§ TASK STATEMENT
From the entries below, copy each line in which the word "will" occurs.

§ SOURCE MATERIAL
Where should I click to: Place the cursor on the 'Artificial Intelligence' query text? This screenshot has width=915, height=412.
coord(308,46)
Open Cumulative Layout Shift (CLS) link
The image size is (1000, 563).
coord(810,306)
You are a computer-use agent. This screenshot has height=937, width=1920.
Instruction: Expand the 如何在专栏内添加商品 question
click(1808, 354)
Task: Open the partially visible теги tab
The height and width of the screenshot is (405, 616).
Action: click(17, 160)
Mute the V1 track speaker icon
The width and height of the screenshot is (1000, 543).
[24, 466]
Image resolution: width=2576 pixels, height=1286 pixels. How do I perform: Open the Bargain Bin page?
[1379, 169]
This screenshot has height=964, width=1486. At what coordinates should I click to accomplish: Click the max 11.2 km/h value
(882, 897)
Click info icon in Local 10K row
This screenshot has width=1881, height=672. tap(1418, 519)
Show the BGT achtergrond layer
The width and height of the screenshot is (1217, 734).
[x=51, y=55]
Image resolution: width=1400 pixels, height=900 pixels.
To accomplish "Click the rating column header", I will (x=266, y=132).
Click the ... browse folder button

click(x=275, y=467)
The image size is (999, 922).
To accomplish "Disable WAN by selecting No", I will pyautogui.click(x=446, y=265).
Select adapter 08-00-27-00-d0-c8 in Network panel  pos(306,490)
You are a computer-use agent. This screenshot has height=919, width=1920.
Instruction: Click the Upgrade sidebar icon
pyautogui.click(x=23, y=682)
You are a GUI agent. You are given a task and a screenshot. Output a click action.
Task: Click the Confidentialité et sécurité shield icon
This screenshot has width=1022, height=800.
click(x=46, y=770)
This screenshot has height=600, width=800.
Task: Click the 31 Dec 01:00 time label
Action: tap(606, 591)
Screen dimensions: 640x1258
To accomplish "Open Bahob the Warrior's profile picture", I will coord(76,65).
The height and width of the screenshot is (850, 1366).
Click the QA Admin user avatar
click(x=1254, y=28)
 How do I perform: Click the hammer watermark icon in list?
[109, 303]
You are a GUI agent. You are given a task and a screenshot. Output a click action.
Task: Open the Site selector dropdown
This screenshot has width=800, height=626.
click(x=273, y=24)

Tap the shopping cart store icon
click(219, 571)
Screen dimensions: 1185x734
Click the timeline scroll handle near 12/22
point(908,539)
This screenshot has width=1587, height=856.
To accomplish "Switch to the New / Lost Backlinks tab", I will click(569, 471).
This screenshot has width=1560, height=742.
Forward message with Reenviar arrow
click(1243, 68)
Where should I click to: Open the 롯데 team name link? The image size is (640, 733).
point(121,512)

§ FINISHED EXERCISE
To accomplish "Click the rating column header", I will (x=266, y=132).
To accomplish "Disable WAN by selecting No", I will pyautogui.click(x=446, y=265).
To accomplish "Open Bahob the Warrior's profile picture", I will coord(76,65).
To accomplish "Switch to the New / Lost Backlinks tab", I will click(569, 471).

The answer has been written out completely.